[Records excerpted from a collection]
========

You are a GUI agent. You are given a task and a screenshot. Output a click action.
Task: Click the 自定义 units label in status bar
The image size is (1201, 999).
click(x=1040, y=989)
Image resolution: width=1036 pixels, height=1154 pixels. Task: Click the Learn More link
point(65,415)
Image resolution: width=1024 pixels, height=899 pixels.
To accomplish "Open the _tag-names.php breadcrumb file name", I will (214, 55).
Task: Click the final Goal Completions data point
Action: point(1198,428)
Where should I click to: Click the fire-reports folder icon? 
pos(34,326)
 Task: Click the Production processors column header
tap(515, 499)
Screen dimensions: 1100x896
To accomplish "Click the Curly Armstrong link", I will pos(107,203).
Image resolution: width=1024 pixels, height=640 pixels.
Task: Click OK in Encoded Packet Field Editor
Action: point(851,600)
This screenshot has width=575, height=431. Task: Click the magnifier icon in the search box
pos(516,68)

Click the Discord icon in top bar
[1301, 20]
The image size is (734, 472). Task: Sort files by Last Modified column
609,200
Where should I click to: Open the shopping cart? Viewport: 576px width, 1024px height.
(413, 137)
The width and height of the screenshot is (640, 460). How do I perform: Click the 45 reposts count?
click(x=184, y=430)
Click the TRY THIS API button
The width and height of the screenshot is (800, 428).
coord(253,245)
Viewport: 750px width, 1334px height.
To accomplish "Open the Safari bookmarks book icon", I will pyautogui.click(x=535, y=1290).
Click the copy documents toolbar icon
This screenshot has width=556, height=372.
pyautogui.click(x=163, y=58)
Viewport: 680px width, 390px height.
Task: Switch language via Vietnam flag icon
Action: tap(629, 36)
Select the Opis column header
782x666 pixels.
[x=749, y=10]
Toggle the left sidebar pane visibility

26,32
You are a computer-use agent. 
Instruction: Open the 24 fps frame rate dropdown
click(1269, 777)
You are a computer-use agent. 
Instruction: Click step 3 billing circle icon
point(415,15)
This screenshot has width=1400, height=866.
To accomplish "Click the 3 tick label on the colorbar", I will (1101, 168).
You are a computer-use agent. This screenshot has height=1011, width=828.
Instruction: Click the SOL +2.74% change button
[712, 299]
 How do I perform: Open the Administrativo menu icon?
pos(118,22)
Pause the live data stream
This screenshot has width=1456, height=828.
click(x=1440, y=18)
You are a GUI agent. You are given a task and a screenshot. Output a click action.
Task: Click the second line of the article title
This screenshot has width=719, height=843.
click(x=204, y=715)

========

REQUIRED ACTION:
Find the lines in the data that include "label", then copy each of them.

OUTPUT BELOW:
Task: Click the 自定义 units label in status bar
To accomplish "Click the 3 tick label on the colorbar", I will (1101, 168).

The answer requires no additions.